Well, EclipseFP is alive and kicking, and we even have some users! So maybe the GSOC project didn't achieve its goal, but at least it contributed to keep the project alive, and more: the current architecture of EclipseFP is still based on the GSOC work (using the scion library and the GHC API, JSON communications between Eclipse and the Haskell code, etc.).

[–]kamatsu 0 points1 point  (0 children)

"Add NVIDIA CUDA backend for Data Parallel Haskell": DPH is rarely used;

Because it's not mature yet, yes. Once it's fully developed it should see substantial pickup in scientific computing and other areas. I know that a bunch of computer vision researchers at NICTA have decided to take it up.

a CUDA backend would be even more rarely utilized; CUDA has a reputation for being difficult to coax performance out of; and difficulties would likely be exacerbated by the usual Haskell issues with space usage & laziness. (DPH/CUDA use unboxed strict data, but there are interface issues with the rest of the boxed lazy Haskell universe.)

This is basically disingenuous. You state how DPH uses unboxed strict data, and then say that it would have "interface issues" to transform between boxed lazy data and unboxed strict data as a way to justify your complaint that it would have problems with it. For starters, once completed, transforming between the two should be as simple as calling a function, I hardly think that's a problem - CUDA would work just fine with unboxed strict data, and you can transform between them easily. That said, CUDA can be finnicky, but it's substantially easier to write accelerate code than to write CUDA code.

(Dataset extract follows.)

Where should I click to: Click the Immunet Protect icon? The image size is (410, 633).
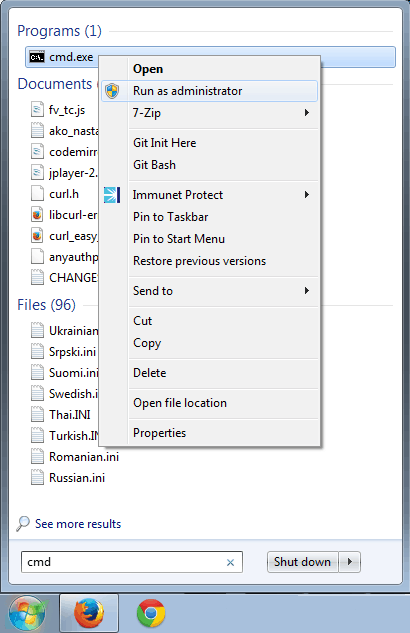click(112, 195)
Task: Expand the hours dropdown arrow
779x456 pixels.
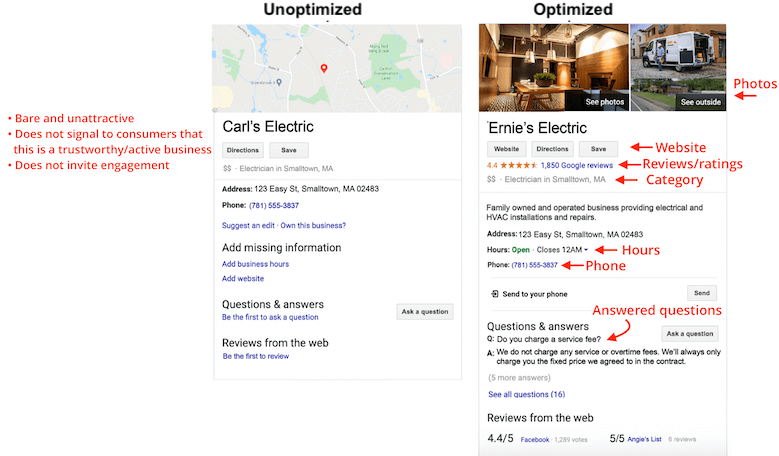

Accelerate might be a bit less performant, but that is more than made up for in productivity gains.

All in all, there are many better SoCs.

I think this is an unnecessary SoC seeing as a DPH-like backend has already been produced for the Accelerate library. It should be easy to adapt to DPH once everything's a bit more mature. But, when trying to come up with some impartial analysis, please don't let your own personal opinions about the DPH project colour your judgement.